A President may not find it simple or straightforward to use direct executive orders to cut off funds to universities that tolerate disruption of speech or exclude speakers based on the content of their speech. (That’s this morning’s Presidential tweet story, if you slept in.) But the power that the Department of Education and allied agencies have gathered to themselves over university life has steadily mounted, often against feeble resistance from the universities themselves, as in the Title IX instance. That gives an administration plenty of handles to make its will known, a process previewed in October, as to Trump, by Chronicle of Higher Education correspondent Steve Kolowich, who also spoke to me for the story. He quotes Alexander Holt, an education-policy analyst at New America, saying: “I could see a Trump administration going crazy on these ‘Dear Colleague’ letters.”


Two years ago I cited several examples of rule by Dear Colleague letter, as I called it, in this area. (More here.) And I noted one big problem with invoking judicial oversight to check the federal government’s power:

It may be difficult to persuade a college to serve as a test case, given the annihilating possibility of a federal funds cutoff as the penalty of its presumption.

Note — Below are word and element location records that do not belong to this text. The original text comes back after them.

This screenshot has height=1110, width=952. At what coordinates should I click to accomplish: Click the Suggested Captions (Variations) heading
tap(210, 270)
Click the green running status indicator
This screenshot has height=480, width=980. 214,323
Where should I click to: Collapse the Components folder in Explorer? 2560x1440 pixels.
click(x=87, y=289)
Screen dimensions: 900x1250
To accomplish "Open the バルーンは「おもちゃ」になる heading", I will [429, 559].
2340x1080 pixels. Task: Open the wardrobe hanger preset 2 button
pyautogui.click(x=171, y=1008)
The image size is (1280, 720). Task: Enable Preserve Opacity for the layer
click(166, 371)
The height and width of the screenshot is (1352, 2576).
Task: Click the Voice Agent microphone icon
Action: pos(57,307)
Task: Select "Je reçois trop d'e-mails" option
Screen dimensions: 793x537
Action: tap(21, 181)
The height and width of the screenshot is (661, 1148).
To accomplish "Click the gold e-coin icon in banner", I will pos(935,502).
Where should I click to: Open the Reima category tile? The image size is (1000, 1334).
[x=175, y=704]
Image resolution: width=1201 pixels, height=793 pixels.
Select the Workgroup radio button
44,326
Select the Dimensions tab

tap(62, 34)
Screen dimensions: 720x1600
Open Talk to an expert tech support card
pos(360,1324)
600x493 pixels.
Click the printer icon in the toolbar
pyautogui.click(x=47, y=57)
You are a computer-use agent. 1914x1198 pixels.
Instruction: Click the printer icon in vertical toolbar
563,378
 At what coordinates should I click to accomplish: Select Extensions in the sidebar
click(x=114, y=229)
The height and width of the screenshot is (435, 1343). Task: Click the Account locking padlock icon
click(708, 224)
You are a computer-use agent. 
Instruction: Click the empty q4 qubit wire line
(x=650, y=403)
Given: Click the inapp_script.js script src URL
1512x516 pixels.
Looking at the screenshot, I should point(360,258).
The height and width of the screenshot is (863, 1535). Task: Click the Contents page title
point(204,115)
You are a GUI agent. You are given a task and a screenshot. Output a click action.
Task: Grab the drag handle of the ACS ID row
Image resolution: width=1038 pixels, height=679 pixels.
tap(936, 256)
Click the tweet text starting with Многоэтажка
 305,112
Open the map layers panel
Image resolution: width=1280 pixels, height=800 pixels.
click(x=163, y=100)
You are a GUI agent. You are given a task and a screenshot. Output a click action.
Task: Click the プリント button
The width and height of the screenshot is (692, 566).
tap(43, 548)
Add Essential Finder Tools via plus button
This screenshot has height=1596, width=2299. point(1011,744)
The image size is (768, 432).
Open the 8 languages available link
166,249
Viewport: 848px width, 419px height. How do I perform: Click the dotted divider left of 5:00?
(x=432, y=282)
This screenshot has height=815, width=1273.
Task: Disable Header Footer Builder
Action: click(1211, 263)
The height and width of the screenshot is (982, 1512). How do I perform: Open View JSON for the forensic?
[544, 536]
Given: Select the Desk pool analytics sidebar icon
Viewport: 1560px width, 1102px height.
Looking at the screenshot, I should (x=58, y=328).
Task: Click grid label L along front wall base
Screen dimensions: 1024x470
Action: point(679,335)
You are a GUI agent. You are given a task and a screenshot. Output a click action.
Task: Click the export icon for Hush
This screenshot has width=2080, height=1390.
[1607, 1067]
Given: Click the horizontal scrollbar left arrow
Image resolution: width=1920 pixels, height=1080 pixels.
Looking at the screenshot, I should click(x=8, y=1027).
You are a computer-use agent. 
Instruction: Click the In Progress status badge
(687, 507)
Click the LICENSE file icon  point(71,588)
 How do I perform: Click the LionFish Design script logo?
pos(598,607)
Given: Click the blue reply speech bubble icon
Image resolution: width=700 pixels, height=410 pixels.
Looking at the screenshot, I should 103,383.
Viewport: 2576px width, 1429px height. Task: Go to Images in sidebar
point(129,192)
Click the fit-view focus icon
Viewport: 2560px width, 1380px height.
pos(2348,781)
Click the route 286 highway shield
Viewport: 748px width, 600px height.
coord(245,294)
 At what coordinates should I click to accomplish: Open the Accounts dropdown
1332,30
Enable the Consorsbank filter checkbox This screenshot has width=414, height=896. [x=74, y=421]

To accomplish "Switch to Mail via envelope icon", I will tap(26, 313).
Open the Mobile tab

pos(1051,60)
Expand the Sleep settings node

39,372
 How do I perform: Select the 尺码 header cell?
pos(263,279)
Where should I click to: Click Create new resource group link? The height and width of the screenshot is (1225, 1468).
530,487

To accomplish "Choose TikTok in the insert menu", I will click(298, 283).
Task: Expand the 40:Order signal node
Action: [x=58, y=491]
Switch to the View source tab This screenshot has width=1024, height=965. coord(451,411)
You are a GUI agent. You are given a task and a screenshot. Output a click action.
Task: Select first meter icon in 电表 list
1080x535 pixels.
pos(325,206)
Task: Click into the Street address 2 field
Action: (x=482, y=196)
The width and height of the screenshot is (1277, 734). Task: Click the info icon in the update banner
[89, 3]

University administrators have submitted meekly for years now to rule by federal “Dear Colleague” letter. Now it will be Trump appointees writing those letters. If the administrators wish to retain some measure of independence from control by Washington, D.C., they may need to grasp that the hour is growing late — and that it wasn’t such a good idea to grow dependent on the federal dollar in the first place. (adapted from Overlawyered).